Look at the second line of main(). If foo->child is NULL, then you are attempting to dereference a NULL pointer - which has “undefined results”, probably a SEGV. That means the optimizer can quite rationally assume that if you get past that line then foo->child cannot be NULL. Then, while attempting to inline fillFoo and fillChild, it discovers that the if statement in fillChild never fires because foo->child is known to be non-NULL, and then optimizes out the whole thing.
tl; dr: the optimizer is very important for performance; use generic code to get best results.
(And if you’re compiling for MMX or any other numeric coprocessor, this all goes treble for you. You want to be fitting as much of your work as you can into your coprocessor pipeline, and if the code generator can see all the code it gets, it has a far better chance of really filling your bandwidth to your coprocessor!)
Mix-ins, extensibility and plain old data.
Classes have the issue that they tend to grow extremely large, which makes them more fragile and harder to use.
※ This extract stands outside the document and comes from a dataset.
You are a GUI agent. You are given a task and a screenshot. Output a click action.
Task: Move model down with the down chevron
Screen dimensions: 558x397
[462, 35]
In DSP, you have a common issue that your new code needs some methods from one class and some methods from another. This is common when there are multiple similar formats coming from different versions of a standard.
If I remember e.g. the mpg123 code, I believe it uses “double-dispatching” - tables with function pointers. This is an elegant solution to the problem (and the syntax is very nice because it looks like a function call).
Generic code can get the same results without the function pointer. Because generic functions only have to refer to the services and data members they actually use, they can operate on any class you like as long as you are careful to satisfy their needs. In specific, code that’s never actually required to be compiled to get your results isn’t ever compiled, i.e. “parts you don’t use don’t need valid implementations”.
Let’s look at AudioSampleBuffer as a good example.
I have long argued that an interleaved memory format would be more efficient for it - I also need a 16-bit sample version of this for my CD buffering work, which I did by creating my own class with just the methods I need.
I think a 16-bit per sample AudioSampleBuffer would be a Generally Useful Thing - or a 24-bit AudioSampleBuffer would be very handy for recording purposes… or even an mp3-compressed AudioSampleBuffer…?
There is also the matter of the float* vs short* cast that is at the heart of AudioSampleBuffer’s ability to take either integer or floating point samples. Even though everyone believes that this “should work every time,” the behaviour of such casts is undefined in the C++ standard (you’re supposed to use a union).
Why? Wait for it… the optimizer! Basically, the optimizer needs to know that writing through a pointer-to-short over here isn’t going to change the read through a pointer-to-float over there, so it doesn’t have to keep checking, say, array values it has in a register.
The fact is that AudioSampleBuffer is already a generic class struggling to get out - a class with two implementations, one for float samples, one for int samples, and that’s why the cast exists.
Putting a virtual method call into the memory model of AudioSampleBuffer would slow it down substantially - but if AudioSampleBuffer2 were generic on its memory model, which offered just a few simple services, then I or some other person could create our own memory model and implement just the services we need to get our results, or even just enough to run performance tests.